Parallax is a general term used to the way that relative positions of objects appear to change as an observer's viewpoint changes. For example, viewed from a moving train, nearby objects appear to move rapidly past the observer, while more distant landscape features seem to remain relatively static over time. The same is true for stars and other cosmic objects: viewed from changing perspectives, stars that are relatively near to the Sun tend change their apparent position detectably, while those that are much more distant show little or no detectable change. This fact makes it possible to calculate the distance to a star by measuring its parallax angle against fixed background stars.
Measurements of stellar parallax are possible because the Earth is in constant motion around the Sun, completing one orbit in a year. Observations of stars taken six months apart, then, represent views from diametrically opposite points on Earth's orbital path (that is, points two Astronomical Units from one another, the diameter of Earth's orbit).* This baseline is sufficient to show apparent parallax motion in many stars, and from that change in position, a distance can be calculated.
In practice, these apparent changes in position are extremely slight, and are measured in seconds of arc. A second of arc (or arcsecond) represents a sixtieth of an arcminute, and an arcminute represents a sixtieth of a degree, so one arcsecond is equivalent to 1/3600 of a degree. From this is derived a unit of cosmic distance: the theoretical distance to a star with a parallax of one arcsecond is defined as a parallax second (usually abbreviated to parsec). A parsec can be calculated as equivalent to 3.2616 light years, though in fact there are no stars this close to the Sun, which means that all stellar parallax measurements are necessarily smaller than one arcsecond. Typically, these values are expressed in an even smaller angular measurement, the milliarcsecond (abbreviated mas), which is a thousandth of an arcsecond or 1/3600000 of a degree.
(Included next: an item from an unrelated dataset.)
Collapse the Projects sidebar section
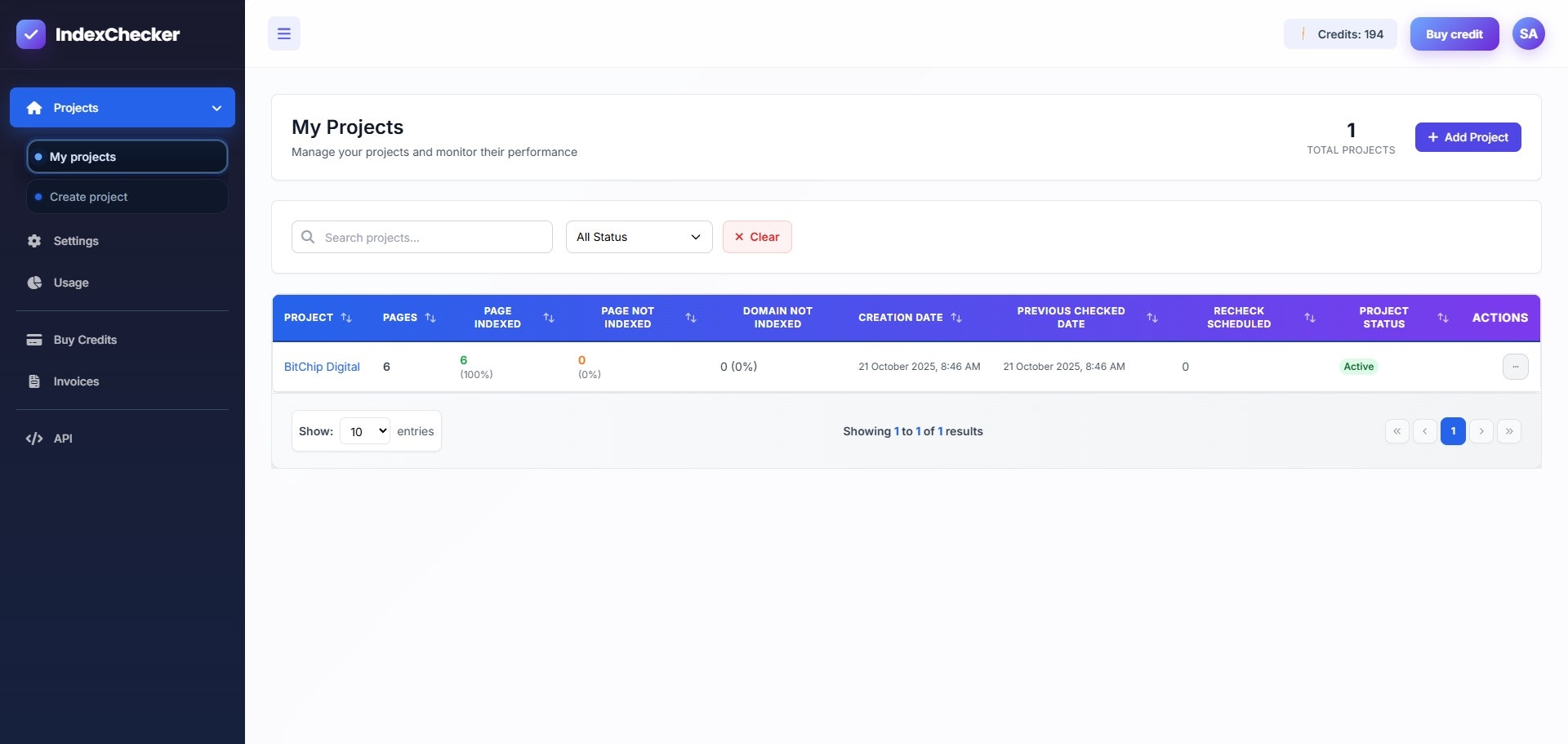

To take an example, the nearest star to the Sun is Proxima Centauri, a red dwarf that actually forms an outlying member of the Alpha Centauri system. Being the nearest star means that Proxima also has the highest known parallax value, measured at 768.0665 mas (or just over threequarters of an arcsecond). From this, we can calculate a precise distance: Proxima Centauri is 1.3020 parsecs from the Sun, or 4.2465 light years.
Proxima's parallax is exceptionally high, but very few stars are remotely this close to the Solar System. For most stars, parallax values are very considerably smaller (and hence more difficult to measure precisely). For a star one hundred light years from the Sun, the parallax angle would reduce to 32.6 mas, and for a star a thousand light years distant, the angle would be just 3.3 mas.
When the first Earthbased parallax measurements were made in the early nineteenth century, such precise measurements were impossible, but assessment of parallax has improved radically since those early days. Extremely precise measurements are now possible through spacebased observations, notably by the Hipparcos and later Gaia missions. Parallax can now be determined with remarkable accuracy, but even so there is a practical limit beyond which this is no longer a useful means of measuring an object's distance. With current techniques, this limit is of the order of about ten thousand light years, but beyond this limit, other techniques of distance measurement need to be employed.
* This baseline of two AU can be extended by taking into account the relative motion of the Sun through the Galaxy, effectively extending the baseline by several AU (depending on the object being observed). This secular parallax technique is more effective for truly distant objects, though the calculation introduces a level of uncertainty that makes the results rather less precise.